We were taken to an island where there were many free-standing pillars of rock that make Thailand’s islands so famous. The really famous one is Phang Nga Bay near Khao Phing Kan Island, which was featured in James Bond film ‘The Man With The Golden Gun’… It’s now nicknamed ‘James Bond Island’. This one was too far away for the day trip, but we saw one that looked similar, but upside down. Our daughter sweetly commented that it looked ‘like a russian doll’.
We were able to observe some strange clam like creatures, crabs, oysters and sea sponges, and once outside the island waters, were allowed to swim in the warm sea.
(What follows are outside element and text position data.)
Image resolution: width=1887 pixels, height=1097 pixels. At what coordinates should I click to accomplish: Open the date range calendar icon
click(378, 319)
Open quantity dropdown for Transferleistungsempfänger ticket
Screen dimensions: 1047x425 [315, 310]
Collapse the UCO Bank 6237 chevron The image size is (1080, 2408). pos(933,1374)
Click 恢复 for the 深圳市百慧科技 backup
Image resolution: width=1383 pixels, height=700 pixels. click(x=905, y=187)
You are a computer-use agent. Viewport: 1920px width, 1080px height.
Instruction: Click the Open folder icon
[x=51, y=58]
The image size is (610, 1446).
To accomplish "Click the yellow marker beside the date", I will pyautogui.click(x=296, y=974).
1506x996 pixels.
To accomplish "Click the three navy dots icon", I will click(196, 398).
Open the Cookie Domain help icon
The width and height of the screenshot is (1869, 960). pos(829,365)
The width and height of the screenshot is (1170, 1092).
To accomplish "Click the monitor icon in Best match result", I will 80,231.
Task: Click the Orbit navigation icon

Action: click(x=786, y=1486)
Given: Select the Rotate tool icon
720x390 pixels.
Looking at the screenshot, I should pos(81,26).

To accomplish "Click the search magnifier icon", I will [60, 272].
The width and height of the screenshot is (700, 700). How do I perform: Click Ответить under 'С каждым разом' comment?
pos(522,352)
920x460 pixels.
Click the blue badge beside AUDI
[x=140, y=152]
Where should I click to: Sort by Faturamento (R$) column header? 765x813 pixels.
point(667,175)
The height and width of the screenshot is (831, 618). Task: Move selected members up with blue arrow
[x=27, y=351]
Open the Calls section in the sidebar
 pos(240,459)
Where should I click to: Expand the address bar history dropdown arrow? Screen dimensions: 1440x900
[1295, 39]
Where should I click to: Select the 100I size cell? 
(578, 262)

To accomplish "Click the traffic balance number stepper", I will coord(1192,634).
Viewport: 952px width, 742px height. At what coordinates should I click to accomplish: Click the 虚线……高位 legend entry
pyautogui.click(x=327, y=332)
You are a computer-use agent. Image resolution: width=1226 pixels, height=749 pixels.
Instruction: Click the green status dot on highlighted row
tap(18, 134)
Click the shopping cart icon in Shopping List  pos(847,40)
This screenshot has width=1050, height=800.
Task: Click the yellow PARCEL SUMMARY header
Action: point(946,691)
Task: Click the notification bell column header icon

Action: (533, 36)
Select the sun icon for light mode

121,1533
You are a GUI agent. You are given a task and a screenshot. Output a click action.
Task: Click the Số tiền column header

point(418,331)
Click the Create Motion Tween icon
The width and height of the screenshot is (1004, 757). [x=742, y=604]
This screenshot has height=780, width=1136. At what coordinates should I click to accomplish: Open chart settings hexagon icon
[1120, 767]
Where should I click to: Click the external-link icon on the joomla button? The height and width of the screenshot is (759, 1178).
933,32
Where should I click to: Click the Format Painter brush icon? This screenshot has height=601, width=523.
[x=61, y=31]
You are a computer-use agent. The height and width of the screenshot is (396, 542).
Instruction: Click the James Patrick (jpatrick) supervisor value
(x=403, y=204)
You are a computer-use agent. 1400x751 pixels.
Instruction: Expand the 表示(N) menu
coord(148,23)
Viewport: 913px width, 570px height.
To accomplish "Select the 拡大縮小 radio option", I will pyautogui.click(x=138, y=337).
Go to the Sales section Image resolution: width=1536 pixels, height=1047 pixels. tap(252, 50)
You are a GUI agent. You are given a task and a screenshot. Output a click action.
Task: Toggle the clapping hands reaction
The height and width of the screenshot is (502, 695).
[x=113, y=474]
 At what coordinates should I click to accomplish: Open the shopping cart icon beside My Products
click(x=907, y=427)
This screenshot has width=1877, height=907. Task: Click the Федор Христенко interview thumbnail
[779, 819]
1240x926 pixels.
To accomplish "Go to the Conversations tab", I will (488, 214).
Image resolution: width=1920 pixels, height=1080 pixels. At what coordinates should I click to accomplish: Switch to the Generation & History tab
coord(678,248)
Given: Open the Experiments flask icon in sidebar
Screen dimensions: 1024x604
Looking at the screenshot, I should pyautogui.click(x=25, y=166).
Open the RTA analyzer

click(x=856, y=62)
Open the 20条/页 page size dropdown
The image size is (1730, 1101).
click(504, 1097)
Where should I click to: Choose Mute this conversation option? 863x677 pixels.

After this, we returned to the boat to make ‘Loi Kratong’, which translates to ‘floating decoration’. These are ‘offerings’ A krathong is decorated with elaborately-folded banana leaves, incense sticks, and a candle. A small coin is sometimes included as an offering to the river spirits. On the night of the full moon, on the 12th month in the traditional Thai lunar calendar (in the western calendar this usually falls in November); Thais launch their krathong on a river, canal or a pond, making a wish as they do so. The festival may originate from an ancient ritual paying respect to the water spirits. Our guide helped us to make our Kratong, and we were able to decorate it with fresh flowers.
After making ours, we were treated to Thai Seafood buffet dinner during a spectacular Sunset, and once daylight totally disappeared, we were paddled out to a nearby bay to launch our Kratong. The guide showed us the how the seawater phosphoresced (lit up) caused by the presence of blooming phytoplankton. Afterwards, when we were back aboard the boat, I saw one of the guides collecting the floating decorations back up… All part of their ‘non-littering’ policy. Apparently John Gray, clearly a keen eco-warrior, goes out to collect litter collecting several times per week, usually to clear up the mess left by other tour operators copying his tours as he feels a sense of responsibility for their being there.
Afterwards, we were supposed to return to Ao Por whilst star gazing, but unfortunately, it rained that night, so we all stayed undercover instead. It was still absolutely magical, and I sat in awe as I reflected on the amazing experience we had shared as a family that day.
So, would I recommend the excursion? Unlike the monkey school and the elephant ride, and the Phi Phi by speedboat trips: Absolutely yes! Whole-heartedly! I can say that this was without a doubt, my favourite tourist excursion from our time in Thailand. It was expensive, but SO worth it. Also, if you ever plan to do this; it’s worth making sure that you do this with ‘John Grays’, and not one of the less ethical copy-cat tour guides.